== PROBLÈME À RÉSOUDRE ==
Répondez à ces questions à partir du texte sur la pièce Les mutant·es :
(a) Dans quel théâtre Les mutants a-t-il vu le jour ?
(b) Entre quelles générations se trouve celle dont parle Sylvain Bélanger ?
(c) Selon Sophie Cadieux, qu'est-ce qu'on refait au Québec ?

== TEXTE FOURNI ==

____________________

À l’automne 2012, Les mutants de Sylvain Bélanger et Sophie Cadieux voyait le jour au Théâtre La Licorne. Douze ans plus tard, les créateurs réactivent leur démarche performative inspirée du système scolaire avec Les mutant·es. Ni suite, ni reprise, ce nouvel opus dévoile un groupe aux prises avec les mutations sociales, culturelles, économiques et environnementales qui secouent le Québec. Le duo d’auteurs nous partage leur correspondance au sujet de la pièce, questionnant cette fois le legs de leur « génération sacrifiée ».

SOPHIE CADIEUX : 

Cher Sylvain,

Une question brûle toutes les lèvres. Pourquoi se réattaquer à un spectacle déjà créé ? Pourquoi refaire Les mutants ? Est-ce parce que nous sommes au Québec atteint de nostalgie lancinante ? On refait nos films, nos séries, nos classiques, est-ce qu’on a besoin de quelque chose qui a existé et a été vu et, d’une certaine façon, validé pour mieux nous regarder vivre ?

Sophie

SYLVAIN BÉLANGER : 

Super Cadieux,

Je pense que, souvent, on revisite une œuvre comme on revisite un endroit qu’on connait. Ça permet de mesurer le chemin parcouru et, surtout, le chemin qui reste à faire. Nous, on a choisi de quitter cet endroit. On a marché, marché. Et on n’est jamais revenus.

À voir ce titre, on croirait que c’est le même spectacle. Pas du tout. Car rien ne subsiste des Mutants. Les mutants sont devenus aujourd’hui mutant·es. Ils et elles ont été modifiés. Ils sont traversés de ce petit point inclusif qui révèle les besoins d’un tout autre spectacle. En ajoutant le petit·es, nous avons ouvert une porte.

Et un monde nous a aspirés.

Rien ne subsiste du spectacle de 2011. Aucune ligne, aucun tableau. Tout reste et restera un souvenir. Ce n’est pas la reprise d’un spectacle déjà connu, c’est la réactivation d’une démarche. On ne revisite pas une œuvre, mais son titre, ses gens. On est allé voir où ces personnes étaient rendues. On a réactivé cette envie de se situer en tant que génération. Une génération prise entre les baby-boomers et les millénariaux, traversée par les nombreux et rapides bouleversements des dernières années. Une génération qui n’a pas sitôt trouvé passion, métier, famille et maison qu’elle se fait bousculer et dépasser. On resserre l’étau du temps sur elle.

____________________

Lignes de données

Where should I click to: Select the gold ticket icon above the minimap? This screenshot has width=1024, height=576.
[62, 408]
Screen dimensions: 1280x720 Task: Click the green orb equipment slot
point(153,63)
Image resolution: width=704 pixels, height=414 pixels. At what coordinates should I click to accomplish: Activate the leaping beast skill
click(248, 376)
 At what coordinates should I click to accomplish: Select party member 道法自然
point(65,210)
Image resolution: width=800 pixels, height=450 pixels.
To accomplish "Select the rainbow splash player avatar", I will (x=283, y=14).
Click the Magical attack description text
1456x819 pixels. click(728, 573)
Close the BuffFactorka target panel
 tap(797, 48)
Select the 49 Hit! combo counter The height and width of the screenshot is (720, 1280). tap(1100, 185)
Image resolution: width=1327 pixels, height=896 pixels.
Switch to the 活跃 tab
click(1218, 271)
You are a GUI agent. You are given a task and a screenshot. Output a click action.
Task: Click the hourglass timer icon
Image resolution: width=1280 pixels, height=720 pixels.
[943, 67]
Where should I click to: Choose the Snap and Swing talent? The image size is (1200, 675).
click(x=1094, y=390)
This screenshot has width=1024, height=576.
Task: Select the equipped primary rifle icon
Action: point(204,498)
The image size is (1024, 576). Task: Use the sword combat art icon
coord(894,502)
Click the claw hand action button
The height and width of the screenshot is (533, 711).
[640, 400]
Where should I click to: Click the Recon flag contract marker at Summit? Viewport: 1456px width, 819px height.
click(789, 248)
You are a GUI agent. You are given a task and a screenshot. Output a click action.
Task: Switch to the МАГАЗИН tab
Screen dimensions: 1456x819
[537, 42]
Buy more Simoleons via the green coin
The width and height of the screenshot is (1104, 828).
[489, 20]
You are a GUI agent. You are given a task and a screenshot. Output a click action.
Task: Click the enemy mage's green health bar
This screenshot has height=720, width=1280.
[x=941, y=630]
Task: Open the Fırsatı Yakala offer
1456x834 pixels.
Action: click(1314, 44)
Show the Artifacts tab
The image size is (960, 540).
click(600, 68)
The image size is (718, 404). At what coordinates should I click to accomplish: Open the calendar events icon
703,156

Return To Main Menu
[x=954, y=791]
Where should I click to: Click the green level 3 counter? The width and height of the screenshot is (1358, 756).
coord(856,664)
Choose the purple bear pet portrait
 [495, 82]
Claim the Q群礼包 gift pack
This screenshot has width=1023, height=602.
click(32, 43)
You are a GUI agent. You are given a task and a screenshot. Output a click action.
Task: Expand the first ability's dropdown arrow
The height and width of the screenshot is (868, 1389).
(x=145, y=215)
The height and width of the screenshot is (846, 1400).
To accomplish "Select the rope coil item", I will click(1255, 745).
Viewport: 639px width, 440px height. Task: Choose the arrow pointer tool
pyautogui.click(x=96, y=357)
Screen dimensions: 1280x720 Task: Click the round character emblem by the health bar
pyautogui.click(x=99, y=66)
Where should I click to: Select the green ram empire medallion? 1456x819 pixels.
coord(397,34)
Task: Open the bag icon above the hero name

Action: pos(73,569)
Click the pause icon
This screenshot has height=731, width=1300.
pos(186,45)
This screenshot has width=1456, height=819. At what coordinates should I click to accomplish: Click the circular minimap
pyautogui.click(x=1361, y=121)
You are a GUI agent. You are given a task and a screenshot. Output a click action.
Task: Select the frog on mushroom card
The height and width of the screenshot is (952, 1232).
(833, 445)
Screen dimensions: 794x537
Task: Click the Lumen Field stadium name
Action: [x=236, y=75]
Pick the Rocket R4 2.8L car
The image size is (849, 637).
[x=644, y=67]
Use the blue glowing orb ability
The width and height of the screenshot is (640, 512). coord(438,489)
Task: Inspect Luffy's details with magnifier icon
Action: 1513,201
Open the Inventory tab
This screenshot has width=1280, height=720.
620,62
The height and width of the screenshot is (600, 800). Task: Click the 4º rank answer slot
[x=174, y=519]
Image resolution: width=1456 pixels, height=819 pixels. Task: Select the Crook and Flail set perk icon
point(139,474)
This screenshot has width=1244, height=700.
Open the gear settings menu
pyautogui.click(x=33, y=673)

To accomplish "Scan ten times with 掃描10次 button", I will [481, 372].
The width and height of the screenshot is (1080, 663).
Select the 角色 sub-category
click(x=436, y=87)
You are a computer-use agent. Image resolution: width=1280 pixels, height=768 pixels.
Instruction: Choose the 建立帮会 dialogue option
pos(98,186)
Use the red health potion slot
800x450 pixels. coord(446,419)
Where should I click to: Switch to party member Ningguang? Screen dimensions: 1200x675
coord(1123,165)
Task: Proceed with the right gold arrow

____________________

== SOLUTION DU PROBLÈME ==
(a) Au Théâtre La Licorne.
(b) Entre les baby-boomers et les millénariaux.
(c) Les films, les séries et les classiques.